Constitution of 1845

The Constitution of 1845 was almost twice as long as the Constitution of the Republic of Texas.

The legislative department was composed of a Senate from nineteen to thirty-three members and a House of Representatives from forty-five to ninety members. Senators were elected for four years and had to be at least thirty years old. Representatives, elected for two years, had to be at least twenty-one.

The governor’s term was two years. He had to be a citizen, a resident of Texas for at least three years, and at least thirty years old. He appointed the attorney general, secretary of state, and supreme and district court judges. His nominations had to be confirmed by the Senate. The comptroller and treasurer were elected by a joint session of the legislature. The governor could assemble and adjourn the legislature. He was the commander-in-chief of the militia, and could grant pardons and reprieves. His veto could be overruled by two-thirds of both houses.

The judiciary consisted of a Supreme Court, district courts, and inferior courts. Judges of the higher courts were appointed by the governor for six-year terms. The Supreme Court was made up of three judges. Judges could be removed by the governor. A district attorney for each district was elected by joint vote of both houses and served for two years. County officers were elected for two years by popular vote. Trial by jury was extended to civil and criminal cases.

The longest article of the constitution was Article VII, on General Provisions. Most of the sections were limitations on the legislature. One section prohibited a citizen who had participated in a duel from holding office. Bank corporations were prohibited, and individuals could not issue bills, checks, promissory notes, or other paper to circulate as money. The state debt was limited to $100,000, except in case of war, insurrection, or invasion. Section XIX recognized the separate ownership by married women of all real and personal property owned before marriage or acquired afterwards by gift or inheritance.

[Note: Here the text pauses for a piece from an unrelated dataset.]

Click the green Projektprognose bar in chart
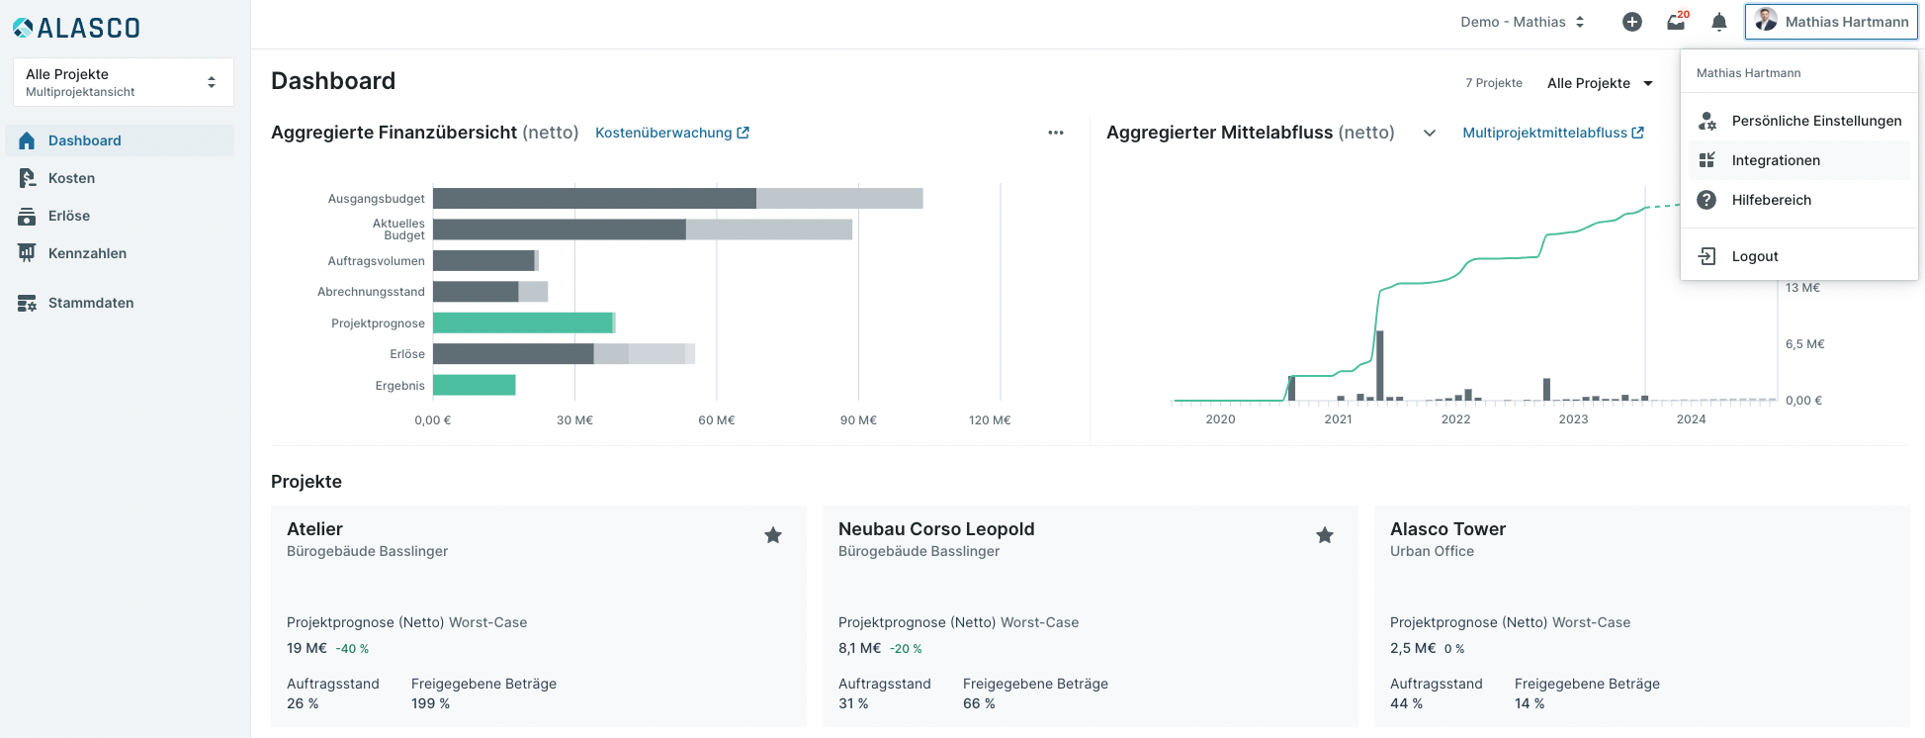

In the article on education the legislature was directed to make suitable provision for support and maintenance of public schools, and ten percent of the revenue from taxation was set aside as a Permanent School Fund. School lands were not to be sold for twenty years but could be leased, and the income from the leases would become part of the Available School Fund.

Amendments to the constitution could be proposed by a two-thirds vote of each house. If a majority of the voters approved the amendment and two-thirds of both houses of the next legislature approved it, the measure became part of the constitution. Only one amendment was ever made to the Constitution of 1845, providing for the election of state officials formerly appointed by the governor or the legislature.